“Hails the freighted Barge from Western Shores,
Rich with the Tribute of a thousand Climes.”

The Avon, from Tewkesbury to Stratford, was made navigable in 1637 by Mr. William Sandys, of Fladbury, “at his own proper cost.” But the railways have ruined the waterways for a time, and Mr. Sandys’s handiwork lies in sore decay. Till Evesham be passed we shall meet with no barges, but with shallows, dismantled locks, broken-down weirs to be shot, and sound ones to be pulled over that will give us excitement enough, and toil too.

Below the lock we drifted under a hanging copse, the Weir Brake, where a pretty foot-path runs for Stratford lovers. Below it, by a cluster of willows, the Stour comes down; and a little farther yet stands Luddington, where Shakespeare is said to have been married; but the church and its records have been destroyed by fire. From Luddington you spy Weston-upon-Avon, in Gloucestershire, across the river, the tower of its sturdy perpendicular church peering above the elms that hide it from the river-side throughout the summer.

WESTON-UPON-AVON

By Weston our remembrance keeps a picture—a broken lock and weir, an islet or two heavy with purple loosestrife, a swan bathing in the channel between. These were of the foreground. Beyond them, a line of willows hid the flat fields on our right; but on the left rose a steep green slope, topped with poplars and dotted with red cattle; and ahead the red roof of Binton church showed out prettily from the hill-side. As we saw the picture we broke into it, shooting the weir, scaring the swan, and driving her before us to Binton Bridges. By Binton Bridges stands an inn, the Four Alls. On its sign-board, in gay colors, are depicted four figures—the King, the Priest, the Soldier, and the Yeoman; and around them runs this chiming legend:

“Rule all,
Pray all,
Fight all,
Pay all.”

We could not remember a place so utterly God-forsaken as this inn beside the bridge, nor a woman so weary of face as its once handsome landlady. She spoke of the inn and its custom in a low, musical voice that caused Q. to rush out into the yard to hide his pity; and there he found a gig, and, sitting down before it, wondered.

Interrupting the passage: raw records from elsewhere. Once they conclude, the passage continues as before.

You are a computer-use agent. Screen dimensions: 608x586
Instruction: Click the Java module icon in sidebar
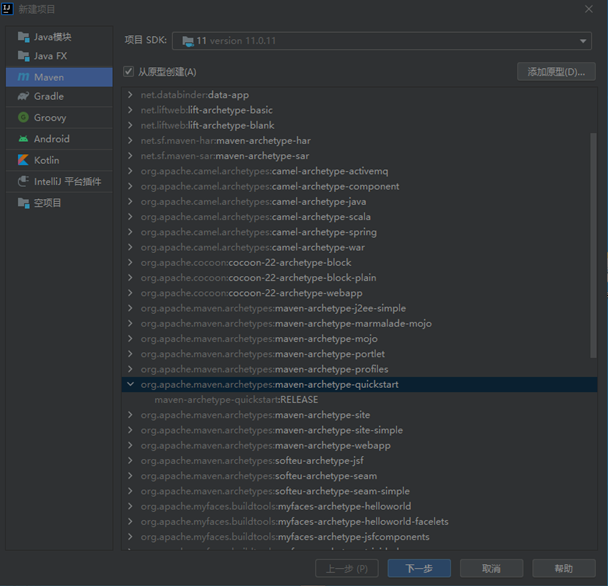(23, 37)
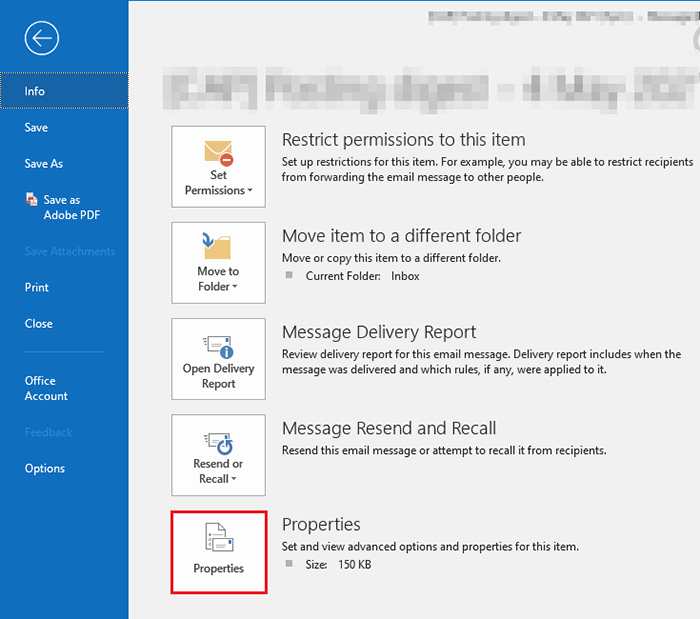Choose Save As from the left menu
This screenshot has width=700, height=619.
tap(44, 164)
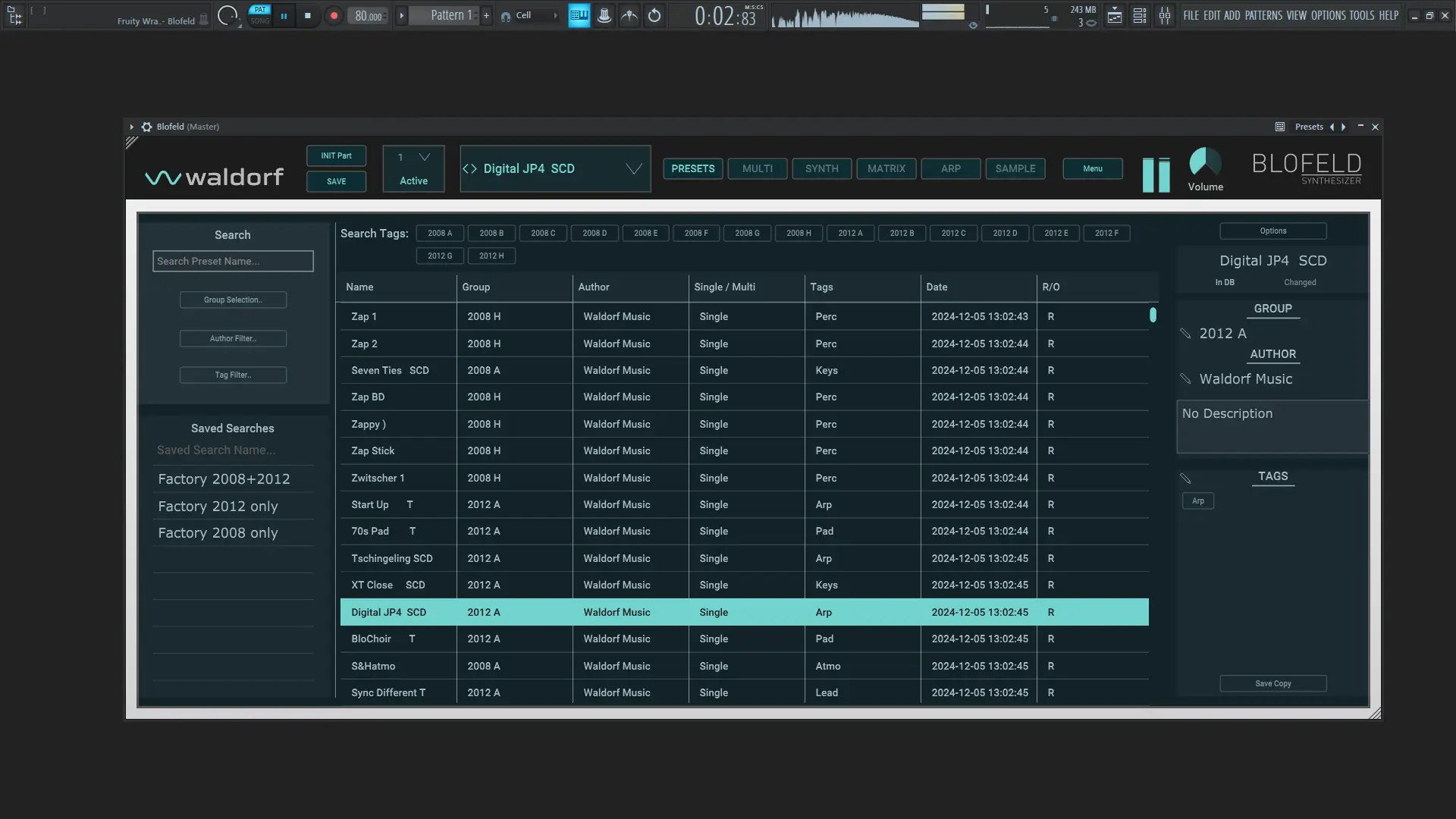Click the pencil edit icon beside 2012 A group

pyautogui.click(x=1186, y=334)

Change and decay fill our literature; but we have not explained either. For instance, here was a gig—a soundly built, gayly painted gig. A glance told that it had not been driven a dozen times, that nothing was broken, and that it had been backed into this heap of nettles years ago to rot. It had been rotting ever since. The paint on its sides had blistered, the nettles climbed above its wheels and flourished over its back seat. Still it was a good gig, and the most inexplicable sight that met us on our voyage. Only less desolate than Binton Bridges is Black Cliff, below—a bank covered with crab-trees and thorns and hummocks of sombre grass. It was here that one Palmer, a wife-murderer, drowned his good woman in Avon at the beginning of the century; and the oldest man in Bidford, not far below, remembers seeing a gibbet on the hill-side, with chains and a few bones and rags dangling—all that was left of him. A gate post at the top of the hill on the Evesham road is made of this gibbet, and still groans at night, to the horror of the passing native.

Soon we reach Welford, the second and more beautiful Welford on the river. It stands behind a stiff slope, where now the chestnuts are turning yellow, and the village street is worth following. It winds by queer old cottages set down in plum and apple orchards; by a modern Maypole; by a little church of stained buff sandstone, with oaken lych-gate and church-yard wall scarcely containing the dead, who already are piled level with its coping; by more queer crazy cottages—and then suddenly melts, ends, disappears in grass. It is as if the end of the world were reached. Of course we wanted to settle down and spend our lives here, but were growing used to the desire by this time, and dragged each other away without serious resistance down to the old mill, where our canoe lay waiting.